[Stored records]
* * * * * * * * *
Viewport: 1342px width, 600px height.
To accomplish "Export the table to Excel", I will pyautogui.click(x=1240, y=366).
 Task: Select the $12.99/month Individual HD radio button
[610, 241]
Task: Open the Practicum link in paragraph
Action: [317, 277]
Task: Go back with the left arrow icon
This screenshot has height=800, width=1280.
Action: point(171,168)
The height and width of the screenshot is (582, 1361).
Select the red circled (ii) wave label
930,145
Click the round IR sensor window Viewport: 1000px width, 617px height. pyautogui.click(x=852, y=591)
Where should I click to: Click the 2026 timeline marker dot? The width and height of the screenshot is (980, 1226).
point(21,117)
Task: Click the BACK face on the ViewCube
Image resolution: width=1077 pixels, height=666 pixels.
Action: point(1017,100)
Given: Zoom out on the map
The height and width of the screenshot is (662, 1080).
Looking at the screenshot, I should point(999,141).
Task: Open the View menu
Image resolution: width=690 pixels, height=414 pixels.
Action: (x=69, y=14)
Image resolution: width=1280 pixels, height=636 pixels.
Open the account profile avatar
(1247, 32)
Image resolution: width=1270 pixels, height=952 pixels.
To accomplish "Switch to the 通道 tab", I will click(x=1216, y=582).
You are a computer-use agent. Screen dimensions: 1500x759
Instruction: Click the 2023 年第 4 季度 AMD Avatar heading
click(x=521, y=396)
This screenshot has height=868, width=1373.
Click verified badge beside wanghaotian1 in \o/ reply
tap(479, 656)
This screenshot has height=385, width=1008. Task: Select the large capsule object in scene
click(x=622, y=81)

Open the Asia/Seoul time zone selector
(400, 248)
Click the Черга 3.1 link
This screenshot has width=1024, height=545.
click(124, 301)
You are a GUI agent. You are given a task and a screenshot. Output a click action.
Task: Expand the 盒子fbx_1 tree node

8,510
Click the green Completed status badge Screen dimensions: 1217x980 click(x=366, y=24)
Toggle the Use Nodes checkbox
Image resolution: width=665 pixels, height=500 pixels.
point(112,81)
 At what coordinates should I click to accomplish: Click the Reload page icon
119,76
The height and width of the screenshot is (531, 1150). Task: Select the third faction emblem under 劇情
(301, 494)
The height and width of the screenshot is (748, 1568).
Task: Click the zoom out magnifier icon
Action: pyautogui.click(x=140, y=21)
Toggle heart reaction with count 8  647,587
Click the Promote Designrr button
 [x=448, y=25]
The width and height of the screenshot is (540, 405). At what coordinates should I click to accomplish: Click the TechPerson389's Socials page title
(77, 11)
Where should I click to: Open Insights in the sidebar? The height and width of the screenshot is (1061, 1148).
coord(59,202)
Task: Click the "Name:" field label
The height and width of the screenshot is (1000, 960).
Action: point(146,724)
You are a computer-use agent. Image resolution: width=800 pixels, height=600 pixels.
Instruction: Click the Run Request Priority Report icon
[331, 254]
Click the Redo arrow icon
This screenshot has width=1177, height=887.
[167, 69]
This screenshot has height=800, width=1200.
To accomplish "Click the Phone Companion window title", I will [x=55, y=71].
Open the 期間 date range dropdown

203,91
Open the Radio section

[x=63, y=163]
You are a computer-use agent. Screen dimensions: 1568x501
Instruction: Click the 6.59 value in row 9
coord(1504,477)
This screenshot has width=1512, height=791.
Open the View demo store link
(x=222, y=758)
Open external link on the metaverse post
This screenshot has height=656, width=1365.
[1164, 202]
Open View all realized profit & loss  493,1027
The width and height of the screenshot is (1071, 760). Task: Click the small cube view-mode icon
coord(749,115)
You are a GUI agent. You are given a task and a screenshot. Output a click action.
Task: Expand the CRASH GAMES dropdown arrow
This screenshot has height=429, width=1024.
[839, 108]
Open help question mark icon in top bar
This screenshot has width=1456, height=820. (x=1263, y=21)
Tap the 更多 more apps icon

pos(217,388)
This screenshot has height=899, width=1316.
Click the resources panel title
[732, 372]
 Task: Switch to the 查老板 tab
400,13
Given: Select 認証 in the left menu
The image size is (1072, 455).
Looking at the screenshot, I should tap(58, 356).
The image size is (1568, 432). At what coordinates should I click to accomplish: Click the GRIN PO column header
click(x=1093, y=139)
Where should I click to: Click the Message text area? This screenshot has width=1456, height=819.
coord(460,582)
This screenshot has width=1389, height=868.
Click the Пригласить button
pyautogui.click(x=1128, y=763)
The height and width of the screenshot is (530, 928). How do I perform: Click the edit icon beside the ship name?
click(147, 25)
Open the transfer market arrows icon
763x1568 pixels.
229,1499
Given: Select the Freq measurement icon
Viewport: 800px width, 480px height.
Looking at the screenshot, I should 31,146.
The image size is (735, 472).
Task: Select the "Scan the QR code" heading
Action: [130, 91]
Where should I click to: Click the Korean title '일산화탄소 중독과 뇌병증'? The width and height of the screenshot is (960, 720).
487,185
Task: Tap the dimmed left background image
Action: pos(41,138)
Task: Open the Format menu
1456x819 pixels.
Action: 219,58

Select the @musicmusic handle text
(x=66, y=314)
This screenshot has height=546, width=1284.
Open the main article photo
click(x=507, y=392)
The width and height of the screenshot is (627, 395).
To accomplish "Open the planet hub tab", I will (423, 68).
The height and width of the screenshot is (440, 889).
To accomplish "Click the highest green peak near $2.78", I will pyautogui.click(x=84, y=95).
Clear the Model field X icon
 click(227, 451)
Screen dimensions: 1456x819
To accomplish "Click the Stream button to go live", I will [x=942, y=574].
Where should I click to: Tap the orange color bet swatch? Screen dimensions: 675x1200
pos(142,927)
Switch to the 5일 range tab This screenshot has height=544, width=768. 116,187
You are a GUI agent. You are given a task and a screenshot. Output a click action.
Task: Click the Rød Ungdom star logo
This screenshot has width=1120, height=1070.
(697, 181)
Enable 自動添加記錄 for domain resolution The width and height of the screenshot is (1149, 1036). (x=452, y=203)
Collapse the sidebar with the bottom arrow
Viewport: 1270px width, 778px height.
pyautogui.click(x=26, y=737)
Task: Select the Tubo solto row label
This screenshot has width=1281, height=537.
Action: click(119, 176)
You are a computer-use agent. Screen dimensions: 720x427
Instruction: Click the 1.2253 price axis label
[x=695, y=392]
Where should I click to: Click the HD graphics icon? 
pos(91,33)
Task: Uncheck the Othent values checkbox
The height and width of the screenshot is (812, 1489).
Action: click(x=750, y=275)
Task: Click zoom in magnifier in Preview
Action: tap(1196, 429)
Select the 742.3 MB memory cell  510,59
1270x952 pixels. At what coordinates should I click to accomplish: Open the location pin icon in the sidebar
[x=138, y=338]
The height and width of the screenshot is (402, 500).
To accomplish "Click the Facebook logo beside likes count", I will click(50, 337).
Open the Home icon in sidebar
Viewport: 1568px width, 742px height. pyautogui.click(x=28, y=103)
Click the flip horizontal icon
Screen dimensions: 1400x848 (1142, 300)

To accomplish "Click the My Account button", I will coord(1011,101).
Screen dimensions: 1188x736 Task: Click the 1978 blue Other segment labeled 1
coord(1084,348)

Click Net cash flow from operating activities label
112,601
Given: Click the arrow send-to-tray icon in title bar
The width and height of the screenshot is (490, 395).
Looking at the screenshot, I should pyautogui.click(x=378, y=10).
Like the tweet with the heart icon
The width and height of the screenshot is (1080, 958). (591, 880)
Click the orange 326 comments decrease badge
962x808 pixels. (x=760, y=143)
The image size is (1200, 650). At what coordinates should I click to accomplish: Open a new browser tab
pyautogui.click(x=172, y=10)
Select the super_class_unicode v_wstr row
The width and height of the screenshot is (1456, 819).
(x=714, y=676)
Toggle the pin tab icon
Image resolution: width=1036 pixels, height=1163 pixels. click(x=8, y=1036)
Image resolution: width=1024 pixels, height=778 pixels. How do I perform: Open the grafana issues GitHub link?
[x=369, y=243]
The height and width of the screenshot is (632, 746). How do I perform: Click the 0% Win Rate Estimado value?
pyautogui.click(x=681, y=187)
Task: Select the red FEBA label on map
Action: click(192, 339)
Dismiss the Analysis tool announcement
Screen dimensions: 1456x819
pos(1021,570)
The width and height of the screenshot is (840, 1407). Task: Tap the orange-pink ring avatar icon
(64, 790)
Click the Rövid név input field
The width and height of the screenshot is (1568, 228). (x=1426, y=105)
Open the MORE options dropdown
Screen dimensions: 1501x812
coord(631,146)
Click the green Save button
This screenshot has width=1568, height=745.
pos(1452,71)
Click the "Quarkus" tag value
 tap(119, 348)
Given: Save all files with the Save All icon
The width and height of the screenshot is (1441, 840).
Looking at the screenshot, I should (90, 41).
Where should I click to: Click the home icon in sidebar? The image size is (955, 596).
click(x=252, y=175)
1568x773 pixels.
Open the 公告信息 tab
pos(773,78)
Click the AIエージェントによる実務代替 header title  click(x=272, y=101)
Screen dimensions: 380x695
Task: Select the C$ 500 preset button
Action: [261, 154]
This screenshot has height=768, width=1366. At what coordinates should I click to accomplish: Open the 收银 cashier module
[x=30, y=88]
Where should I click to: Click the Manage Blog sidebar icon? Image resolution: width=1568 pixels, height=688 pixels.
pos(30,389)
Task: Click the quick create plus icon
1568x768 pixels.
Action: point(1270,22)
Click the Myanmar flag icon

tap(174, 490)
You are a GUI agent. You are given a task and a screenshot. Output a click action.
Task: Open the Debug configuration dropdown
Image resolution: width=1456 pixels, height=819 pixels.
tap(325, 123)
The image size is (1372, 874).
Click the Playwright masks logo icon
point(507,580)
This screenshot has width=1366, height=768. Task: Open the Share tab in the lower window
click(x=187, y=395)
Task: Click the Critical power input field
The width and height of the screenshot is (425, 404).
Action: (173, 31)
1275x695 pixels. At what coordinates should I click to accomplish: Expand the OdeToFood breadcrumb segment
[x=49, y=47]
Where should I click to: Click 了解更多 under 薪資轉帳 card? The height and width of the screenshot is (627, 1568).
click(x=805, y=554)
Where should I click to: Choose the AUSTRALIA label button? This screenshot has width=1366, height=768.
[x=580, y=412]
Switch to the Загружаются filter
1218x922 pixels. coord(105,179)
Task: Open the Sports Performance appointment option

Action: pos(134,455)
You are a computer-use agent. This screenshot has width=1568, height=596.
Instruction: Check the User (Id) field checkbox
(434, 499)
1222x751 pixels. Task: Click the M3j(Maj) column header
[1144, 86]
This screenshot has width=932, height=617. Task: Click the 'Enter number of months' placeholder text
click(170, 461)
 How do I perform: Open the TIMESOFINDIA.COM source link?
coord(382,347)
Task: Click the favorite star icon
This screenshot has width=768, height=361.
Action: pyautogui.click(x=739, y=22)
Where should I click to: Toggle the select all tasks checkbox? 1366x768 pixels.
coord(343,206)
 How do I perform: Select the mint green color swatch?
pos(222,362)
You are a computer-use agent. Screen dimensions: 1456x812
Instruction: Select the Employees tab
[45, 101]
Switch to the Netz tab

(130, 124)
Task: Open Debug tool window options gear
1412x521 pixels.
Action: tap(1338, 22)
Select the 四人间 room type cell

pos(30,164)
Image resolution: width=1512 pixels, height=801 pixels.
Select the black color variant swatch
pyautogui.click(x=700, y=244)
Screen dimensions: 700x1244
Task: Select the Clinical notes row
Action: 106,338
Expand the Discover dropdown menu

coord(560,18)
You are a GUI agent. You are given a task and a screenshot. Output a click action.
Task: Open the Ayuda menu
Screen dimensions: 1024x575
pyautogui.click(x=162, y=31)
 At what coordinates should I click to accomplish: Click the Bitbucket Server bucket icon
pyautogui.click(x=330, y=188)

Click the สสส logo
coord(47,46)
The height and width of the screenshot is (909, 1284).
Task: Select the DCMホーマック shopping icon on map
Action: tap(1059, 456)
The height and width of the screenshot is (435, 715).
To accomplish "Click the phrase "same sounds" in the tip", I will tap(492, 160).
* * * * * * * * *
Problem statement:
Quote the listing verbatim from its start through the line containing "point(21,117)".

Final result:
Viewport: 1342px width, 600px height.
To accomplish "Export the table to Excel", I will pyautogui.click(x=1240, y=366).
 Task: Select the $12.99/month Individual HD radio button
[610, 241]
Task: Open the Practicum link in paragraph
Action: [317, 277]
Task: Go back with the left arrow icon
This screenshot has height=800, width=1280.
Action: point(171,168)
The height and width of the screenshot is (582, 1361).
Select the red circled (ii) wave label
930,145
Click the round IR sensor window Viewport: 1000px width, 617px height. pyautogui.click(x=852, y=591)
Where should I click to: Click the 2026 timeline marker dot? The width and height of the screenshot is (980, 1226).
point(21,117)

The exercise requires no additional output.